Ferromagnets such as iron, cobalt, and nickel, are typically metals, whereas materials with both ferromagnetic and semiconducting properties are scarce. Ferromagnetic semiconductors are attractive candidates for future spintronic devices, owing to their easy integration into the existing semiconductor devices.¹ Over the past few decades, diluted magnetic semiconductors (DMS), i.e., nonmagnetic semiconductors doped with magnetic ions, have triggered intense interest.²⁻⁵ Magnetic moments mainly arise from partially filled 3d and 4f orbitals of transition metals and rare earth metals, and examples of DMS include (Ga,Mn)As, (Zn,Cr)Se, and (Pb,Eu)Te. Although Ga_1–xMn_xAs has been one of the most widely studied DMS, its low Curie temperature hinders its utilization in practical applications. Contrary to GaAs-based DMS, room-temperature ferromagnetism has been observed in diluted magnetic oxides such as TiO₂, ZnO, and SnO.⁶⁻¹⁰ Intriguingly, high-temperature ferromagnetism in the absence of magnetic ions has been additionally reported.¹¹⁻²¹ For instance, Kenmochi et al. found that carbon-doped oxides such as MgO, SrO, BaO, and CaO are ferromagnetic without any transition-metal impurities, and based on the mean-field approximation, Curie temperatures higher than room temperature have been predicted.¹⁹⁻²¹

Two types of diluted magnetic semiconductors with different properties have been widely studied. First, for DMS like Mn-doped GaSb with localized majority d-states deep in the valence band, ferromagnetism arises from the Zener’s p–d exchange mechanism, resulting in holes in the majority p-valence band. Such interaction is relatively weak and long-range, and the Curie temperature scales linearly with the impurity concentration. On the other hand, for DMS like Mn-doped GaN with impurity bands within the band gap, ferromagnetism arises from the Zener’s double-exchange mechanism. The magnetic couple is strong and short-ranged, and the Curie temperature scales proportionally to the square root of the impurity concentration.^22,23

Doping of CuAlO₂ with magnetic ions such as Mn, Fe, and Co, to form oxide-based DMS, has been intensively investigated.²⁴⁻²⁷ For instance, first-principles calculations revealed that (Cu,Fe)AlO₂ and (Cu,Co)AlO₂ are attractive candidates as high-Tc ferromagnets. Overall, CuAlO₂ is an attractive candidate for various applications owing to its p-type conductivity (without intentional doping) and its visible light transparency.²⁸⁻³⁰ In general, the design of p-type transparent conductive oxides (TCO) is found to be difficult, and the difficulty arises from the nature of the VB edge, dominated by localized O-2p states.^31,32 Holes are typically trapped at O sites and cannot migrate through the oxide, leading to poor p-type behavior. To overcome this limitation, modulation of the VB edge through hybridization of the O-2p orbitals with metal orbitals has been proposed.³¹ The discovery of p-type conductivity in CuAlO₂ has paved the way to the discovery of other p-type TCO like CuGaO₂ and CuInO₂.
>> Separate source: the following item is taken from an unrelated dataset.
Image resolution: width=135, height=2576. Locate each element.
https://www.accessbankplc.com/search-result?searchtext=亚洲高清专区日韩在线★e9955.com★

In this paper, using density functional theory (DFT) calculations, we examine the effect of hole doping on the magnetic properties of CuM^IIIAO₂ with M^IIIA = Al, Ga, and In, having CuAlO₂ as a prototype material. Despite that these materials are intrinsically nonmagnetic, stable ferromagnetic phases appear for a wide range of hole densities. In addition the possibility of inducing hole doping and also ferromagnetism by cation vacancies and substitutional divalent dopants is investigated. Contrary to previous studies, we focus on doping with nonmagnetic ions. Magnetic ions typically lead to localized magnetic moments instead of ferromagnetic phases, and materials with localized magnetic moments are likely to present low spin polarization of the charge carriers, hindering their utilization in future spintronic devices. In our work, we find that nonmagnetic divalent dopants result in the emergence of ferromagnetism, and ferromagnetism can be attributed to the high-lying Cu-d states, dominating over the O-p states at the VB edge.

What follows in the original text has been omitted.